Now, I think the statute of limitations has passed on pot related affairs since this happened 25 years ago and hell, it’s legal now, but I’ll protect the anonymity of the baker. Although I’m sure he’d survive the scrutiny, he’s a very able man. 

The thing IS….. up until that point, I’d never had pot in any form. No one believes a 34 year old guy had never tried it but as of that weekend, the point was moot. Never liked the smell of it and I’ve never been a smoker in any form. But brownies… well, especially after copious amounts of beer, brownies are always in my wheel house, so I munched big time. Probably half the pan. It was a big pan. In the meantime, there was poker and films about wildlife and eventually, I had my first case of dry mouth ever. It was horrible! And since I was already buzzed, I sensed nothing else out of the ordinary. Until the next day. I had a good night’s sleep. I don’t even think I had much, if any hangover. But I was very tired. 

It came time to leave and Wheatley and I were driving back. A very long and boring drive, where the endless vista of flat land was broken up only by blinking. Suddenly, I was more tired than I’d ever been in my life. I seemed to have all my faculties in order but mother of god, there were times when I just wanted to pull off to the side of the road and sleep. Or just drive into the corn, to see what happened. Wheatley had no clue what was going on in my head. Thankfully, I had the life giving caffeine of Coca Cola. 

Coke. I’d like to teach the world to sing. 

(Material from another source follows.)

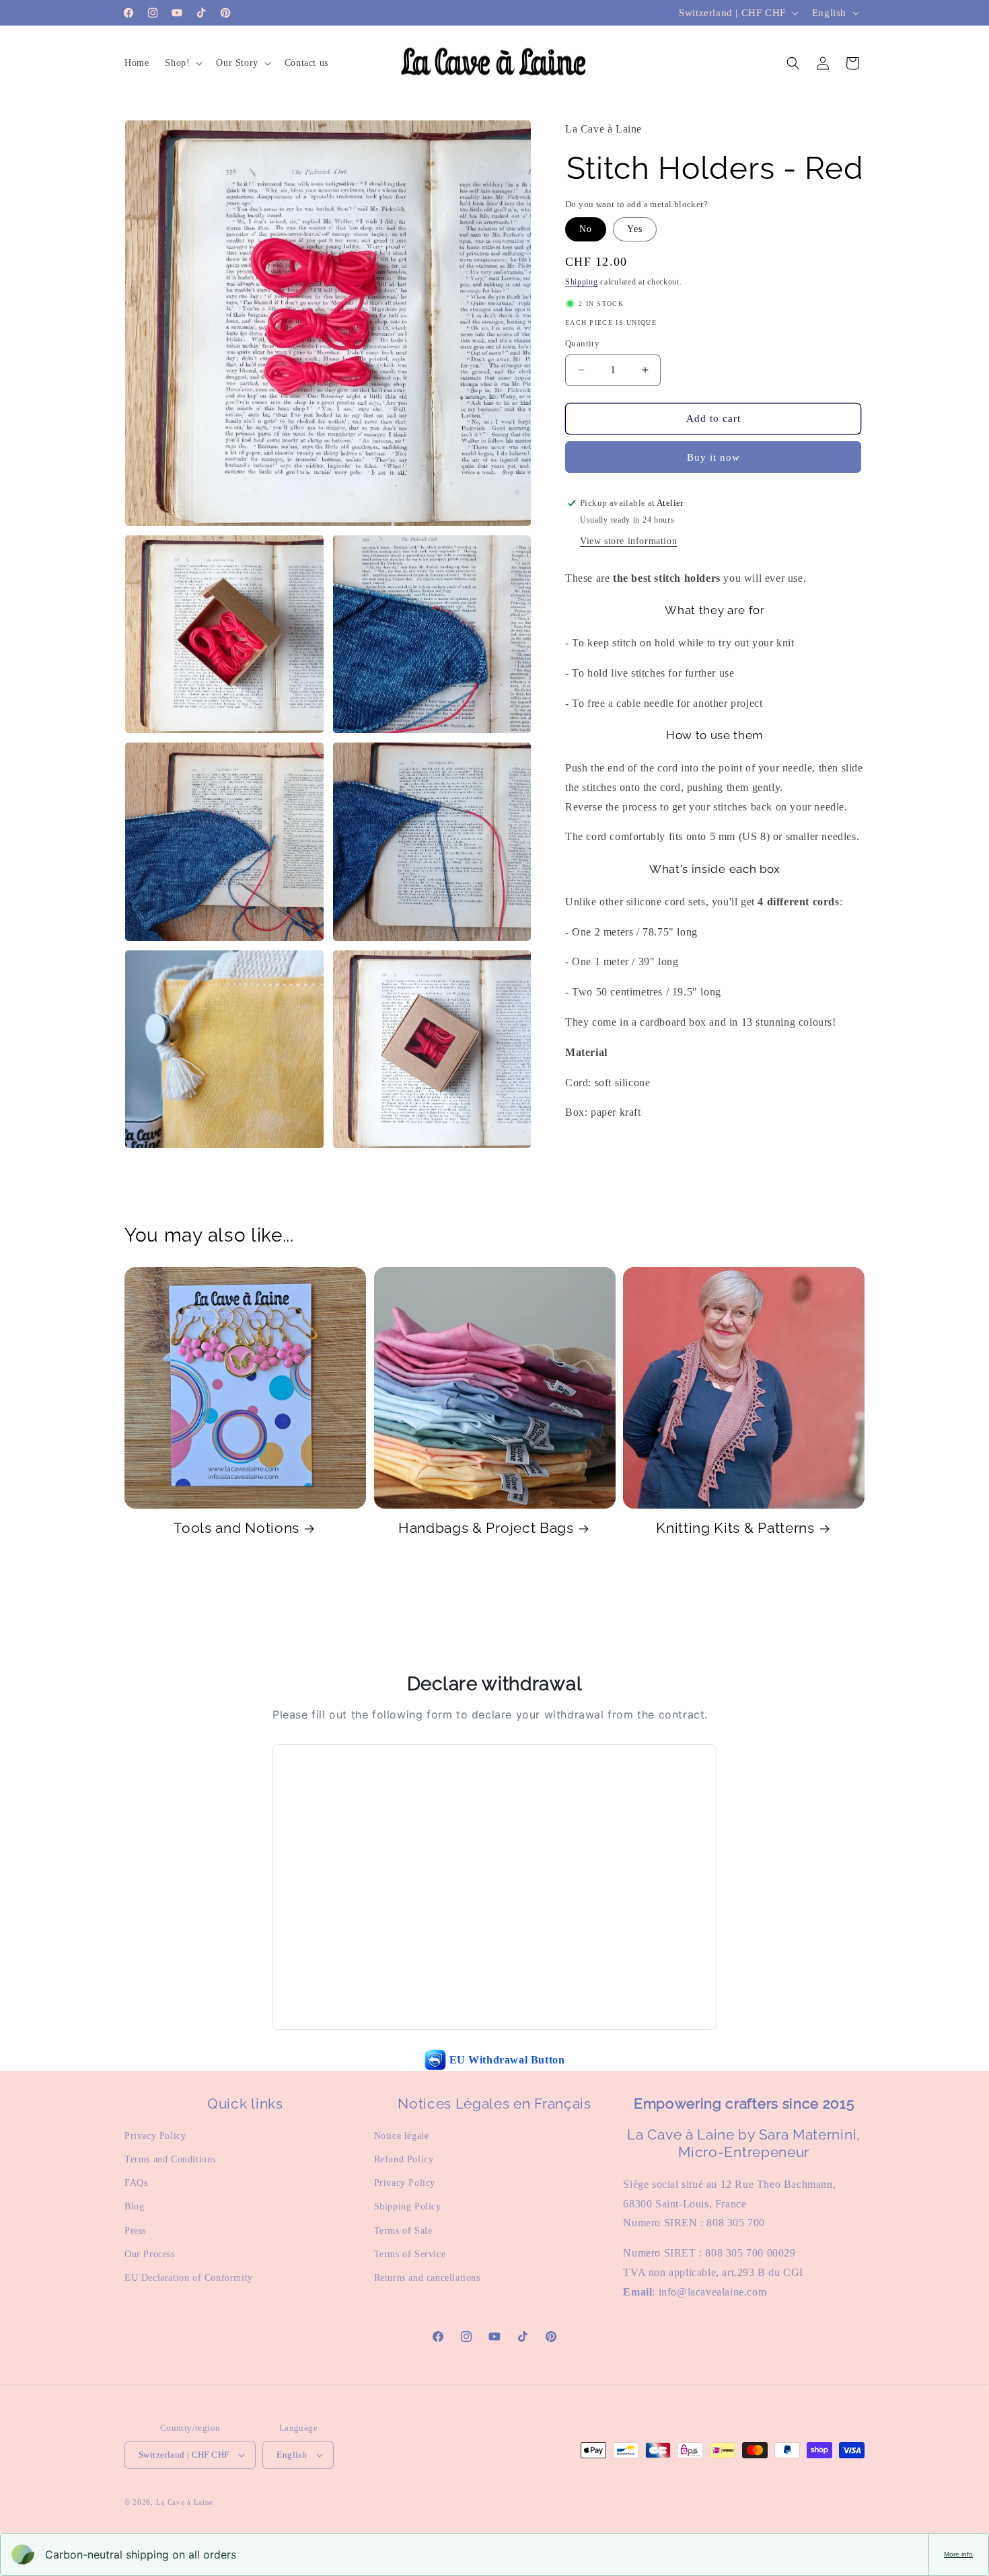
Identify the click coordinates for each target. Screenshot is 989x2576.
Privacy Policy (155, 2136)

After finally getting home and sleeping further, I went to work on Monday. And here’s why I’ll likely never try pot again in any form, even if it is in brownies. I couldn’t draw! At all! All of Monday, all of Tuesday, I could not get anything on paper. Thankfully, there was a lull in the workload. I happened to be in the facilities when the baker himself showed up and we talked about his product. When I mentioned I ate about half the pan, good old Heisenberg literally hit the ground laughing. Evidently, there was an extremely large amount of product in those squares, no *wonder* I couldn’t draw, I think I was still high on Tuesday. 

The only other memorable event from I think the last time we went to the cabin for the last big weekend– we got it in our heads to get a pizza delivered. It was a beautiful night and seating was sparse around the campfire, so I went into the cabin, picked up the couch, and lifting it over my head, proceeded to march down the hilly incline to the campfire. What’s interesting to me is that I’m pretty sure I could never do that sober but we needed seating. Eventually, I went in to order the pizza on the cabin phone. I was having difficulty reading the phone book for some reason. I was trying to phone the local pizza establishment in the yellow pages, “Little Diana’s” but somehow, I kept calling the standard white pages entry for “Little, Diana”. 

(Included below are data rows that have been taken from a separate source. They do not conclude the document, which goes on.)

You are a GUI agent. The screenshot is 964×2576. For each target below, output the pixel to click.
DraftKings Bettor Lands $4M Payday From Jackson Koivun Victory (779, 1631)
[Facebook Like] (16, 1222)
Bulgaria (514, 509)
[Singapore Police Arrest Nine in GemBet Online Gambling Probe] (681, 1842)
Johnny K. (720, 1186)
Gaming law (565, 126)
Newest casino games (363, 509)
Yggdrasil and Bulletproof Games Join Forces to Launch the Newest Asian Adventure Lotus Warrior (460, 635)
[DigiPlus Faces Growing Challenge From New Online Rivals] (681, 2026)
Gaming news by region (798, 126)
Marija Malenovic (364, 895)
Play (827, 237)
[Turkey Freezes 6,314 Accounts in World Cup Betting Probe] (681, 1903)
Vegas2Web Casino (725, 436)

I also seemed to have a very difficult time forming words to get the order right, not that the Little family was ever going to come through on delivery. I think someone else eventually made the right call to the right place. But that was our last Shorty Robe weekend. As always, a good time was likely had by all. 

The moral of the story? 

Don’t do any of the bad stuff. 

Thank you, good night and god bless.